A security researcher has developed an algorithm that exploits a flaw in a Facebook default privacy setting to obtain cell phone numbers linked to Facebook accounts and then get information associated with those accounts.
After discovering that the Who Can Find Me? feature on Facebook, which helps someone find a member of the social media company's community by typing in a phone number, defaulted to a public setting, software engineer Reza Moaiandin, co-founder of SALT.agency, created the algorithm that generated tens of thousands of phone numbers, which were then sent to a Facebook application programming interface (API). Moaiandin announced his findings, last Tuesday, on his company's blog.
What the researcher got back was numerous user profiles, each with an identification number that could be used to obtain information such as the user's full name, public profile information, phone make and messenger type, according to the Guardian. The API only sent publicly available information but Moaiandin said there is still room for abuse.

[Saved entries]
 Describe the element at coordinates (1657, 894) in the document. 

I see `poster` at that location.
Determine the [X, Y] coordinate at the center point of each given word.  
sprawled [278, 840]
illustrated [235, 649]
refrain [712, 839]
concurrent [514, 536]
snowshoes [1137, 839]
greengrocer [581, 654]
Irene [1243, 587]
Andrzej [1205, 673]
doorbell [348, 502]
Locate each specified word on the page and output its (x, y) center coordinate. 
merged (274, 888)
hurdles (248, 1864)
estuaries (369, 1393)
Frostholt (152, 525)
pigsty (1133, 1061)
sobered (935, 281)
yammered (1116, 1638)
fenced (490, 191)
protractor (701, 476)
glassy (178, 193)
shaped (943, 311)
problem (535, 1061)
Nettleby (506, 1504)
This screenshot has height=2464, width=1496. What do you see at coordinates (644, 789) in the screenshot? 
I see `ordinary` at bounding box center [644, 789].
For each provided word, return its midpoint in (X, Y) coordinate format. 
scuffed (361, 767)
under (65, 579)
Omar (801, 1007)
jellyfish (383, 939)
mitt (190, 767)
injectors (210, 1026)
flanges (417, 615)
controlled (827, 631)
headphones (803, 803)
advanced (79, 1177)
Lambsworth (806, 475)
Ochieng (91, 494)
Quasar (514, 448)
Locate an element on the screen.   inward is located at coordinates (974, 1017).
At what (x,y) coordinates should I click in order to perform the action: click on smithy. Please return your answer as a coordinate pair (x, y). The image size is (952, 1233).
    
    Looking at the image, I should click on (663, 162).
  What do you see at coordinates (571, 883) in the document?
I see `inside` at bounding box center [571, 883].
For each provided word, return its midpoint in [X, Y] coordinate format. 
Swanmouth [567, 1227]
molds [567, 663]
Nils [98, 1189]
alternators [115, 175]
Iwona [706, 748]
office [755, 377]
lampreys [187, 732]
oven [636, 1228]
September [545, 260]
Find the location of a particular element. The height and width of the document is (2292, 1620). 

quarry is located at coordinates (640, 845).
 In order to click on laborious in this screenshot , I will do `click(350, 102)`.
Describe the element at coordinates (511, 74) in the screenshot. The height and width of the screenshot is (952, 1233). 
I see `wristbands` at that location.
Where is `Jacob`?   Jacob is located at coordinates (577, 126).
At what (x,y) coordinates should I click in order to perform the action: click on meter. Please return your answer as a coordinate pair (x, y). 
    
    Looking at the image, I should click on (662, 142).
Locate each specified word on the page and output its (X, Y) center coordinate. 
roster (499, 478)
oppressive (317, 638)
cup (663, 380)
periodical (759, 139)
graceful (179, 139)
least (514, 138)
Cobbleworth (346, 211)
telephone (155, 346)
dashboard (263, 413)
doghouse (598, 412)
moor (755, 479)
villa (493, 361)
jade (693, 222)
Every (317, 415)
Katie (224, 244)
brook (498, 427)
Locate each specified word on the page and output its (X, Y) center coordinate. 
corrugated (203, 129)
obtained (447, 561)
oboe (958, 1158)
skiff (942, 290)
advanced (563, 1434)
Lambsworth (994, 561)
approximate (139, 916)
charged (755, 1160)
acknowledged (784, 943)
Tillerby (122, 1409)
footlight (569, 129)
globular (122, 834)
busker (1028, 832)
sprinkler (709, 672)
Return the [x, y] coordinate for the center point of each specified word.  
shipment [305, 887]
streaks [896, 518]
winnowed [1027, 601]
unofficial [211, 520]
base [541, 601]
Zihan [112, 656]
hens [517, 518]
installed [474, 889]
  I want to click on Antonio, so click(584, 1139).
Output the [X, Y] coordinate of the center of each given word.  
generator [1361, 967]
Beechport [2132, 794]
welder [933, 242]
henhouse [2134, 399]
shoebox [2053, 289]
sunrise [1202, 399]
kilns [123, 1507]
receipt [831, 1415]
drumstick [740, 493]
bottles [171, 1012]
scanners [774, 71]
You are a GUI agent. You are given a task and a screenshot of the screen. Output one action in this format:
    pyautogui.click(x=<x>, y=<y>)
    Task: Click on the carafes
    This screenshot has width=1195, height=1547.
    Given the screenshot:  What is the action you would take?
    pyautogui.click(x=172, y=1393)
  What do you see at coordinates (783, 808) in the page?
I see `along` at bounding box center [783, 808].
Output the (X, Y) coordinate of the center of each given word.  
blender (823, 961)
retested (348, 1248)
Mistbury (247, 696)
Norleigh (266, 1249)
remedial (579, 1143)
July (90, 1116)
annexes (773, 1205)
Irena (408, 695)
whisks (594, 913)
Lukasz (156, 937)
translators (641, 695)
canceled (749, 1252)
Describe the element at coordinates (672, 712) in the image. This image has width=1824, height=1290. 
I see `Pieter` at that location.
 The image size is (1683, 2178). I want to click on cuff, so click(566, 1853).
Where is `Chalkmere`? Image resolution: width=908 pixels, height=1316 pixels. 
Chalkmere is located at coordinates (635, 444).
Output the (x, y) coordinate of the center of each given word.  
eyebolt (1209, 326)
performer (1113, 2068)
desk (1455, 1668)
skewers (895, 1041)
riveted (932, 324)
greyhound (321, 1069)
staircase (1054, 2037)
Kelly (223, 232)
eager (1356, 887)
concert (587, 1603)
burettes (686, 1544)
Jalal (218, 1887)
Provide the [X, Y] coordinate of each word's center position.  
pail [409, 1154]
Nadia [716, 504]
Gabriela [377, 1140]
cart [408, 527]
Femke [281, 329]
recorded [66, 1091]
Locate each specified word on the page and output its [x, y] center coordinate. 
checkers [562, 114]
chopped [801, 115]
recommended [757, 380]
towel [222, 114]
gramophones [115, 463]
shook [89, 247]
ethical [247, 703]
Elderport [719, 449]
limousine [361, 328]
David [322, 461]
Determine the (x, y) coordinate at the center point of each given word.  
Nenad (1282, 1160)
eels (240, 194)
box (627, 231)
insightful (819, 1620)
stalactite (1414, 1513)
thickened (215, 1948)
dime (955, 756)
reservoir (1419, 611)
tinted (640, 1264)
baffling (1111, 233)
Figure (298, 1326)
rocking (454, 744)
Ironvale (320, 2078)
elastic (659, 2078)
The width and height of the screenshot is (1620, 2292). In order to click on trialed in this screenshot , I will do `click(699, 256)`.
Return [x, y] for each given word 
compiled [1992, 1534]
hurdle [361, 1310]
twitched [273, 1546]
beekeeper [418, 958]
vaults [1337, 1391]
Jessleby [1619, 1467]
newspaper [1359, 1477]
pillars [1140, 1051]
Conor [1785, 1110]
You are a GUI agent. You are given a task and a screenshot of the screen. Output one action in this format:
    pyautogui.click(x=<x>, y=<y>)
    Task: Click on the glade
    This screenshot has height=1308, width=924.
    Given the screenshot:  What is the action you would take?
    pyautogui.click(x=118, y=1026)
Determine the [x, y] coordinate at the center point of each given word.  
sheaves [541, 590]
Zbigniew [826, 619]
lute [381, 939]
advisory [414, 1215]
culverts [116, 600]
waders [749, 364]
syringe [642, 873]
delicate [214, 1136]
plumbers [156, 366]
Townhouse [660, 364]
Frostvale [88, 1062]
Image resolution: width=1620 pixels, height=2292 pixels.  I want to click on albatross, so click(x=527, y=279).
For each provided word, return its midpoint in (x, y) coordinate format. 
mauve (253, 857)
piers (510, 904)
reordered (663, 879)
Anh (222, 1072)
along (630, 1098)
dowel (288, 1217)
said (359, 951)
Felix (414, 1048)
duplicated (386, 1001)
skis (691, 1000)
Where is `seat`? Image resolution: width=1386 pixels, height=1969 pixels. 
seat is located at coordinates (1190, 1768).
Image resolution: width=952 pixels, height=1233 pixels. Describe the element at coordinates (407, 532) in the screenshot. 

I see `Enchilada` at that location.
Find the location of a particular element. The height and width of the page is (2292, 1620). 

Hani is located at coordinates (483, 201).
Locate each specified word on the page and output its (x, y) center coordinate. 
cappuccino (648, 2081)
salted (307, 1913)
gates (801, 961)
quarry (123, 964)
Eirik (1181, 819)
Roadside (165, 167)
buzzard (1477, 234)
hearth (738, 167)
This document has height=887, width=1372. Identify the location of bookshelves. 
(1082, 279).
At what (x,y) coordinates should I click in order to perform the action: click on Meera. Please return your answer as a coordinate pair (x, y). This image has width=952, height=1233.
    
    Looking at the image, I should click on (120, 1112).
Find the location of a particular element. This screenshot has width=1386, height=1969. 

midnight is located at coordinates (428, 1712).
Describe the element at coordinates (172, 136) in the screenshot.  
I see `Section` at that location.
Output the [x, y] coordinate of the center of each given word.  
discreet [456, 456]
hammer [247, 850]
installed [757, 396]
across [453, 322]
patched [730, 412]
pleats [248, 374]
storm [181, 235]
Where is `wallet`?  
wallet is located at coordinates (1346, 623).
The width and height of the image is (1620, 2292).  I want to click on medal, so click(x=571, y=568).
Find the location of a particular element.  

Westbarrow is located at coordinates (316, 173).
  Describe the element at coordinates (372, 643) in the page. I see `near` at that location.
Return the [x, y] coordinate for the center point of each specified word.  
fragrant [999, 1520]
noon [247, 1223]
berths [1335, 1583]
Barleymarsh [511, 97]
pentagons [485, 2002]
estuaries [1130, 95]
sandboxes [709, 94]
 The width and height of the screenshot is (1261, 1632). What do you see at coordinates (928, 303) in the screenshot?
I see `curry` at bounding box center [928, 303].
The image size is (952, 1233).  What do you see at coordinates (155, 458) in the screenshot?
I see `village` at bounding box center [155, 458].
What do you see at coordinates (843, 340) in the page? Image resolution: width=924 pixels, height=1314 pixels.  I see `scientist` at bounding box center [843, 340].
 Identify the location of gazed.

[PROBLEMS TO SOLVE]
A. In the Facebook privacy article, where did Moaiandin announce his findings?
B. Transcribe the Facebook privacy article from "What the researcher" up to and including "room for abuse.".

[RESPONSE LIST]
A. He announced them on his company's blog.

B.
What the researcher got back was numerous user profiles, each with an identification number that could be used to obtain information such as the user's full name, public profile information, phone make and messenger type, according to the Guardian. The API only sent publicly available information but Moaiandin said there is still room for abuse.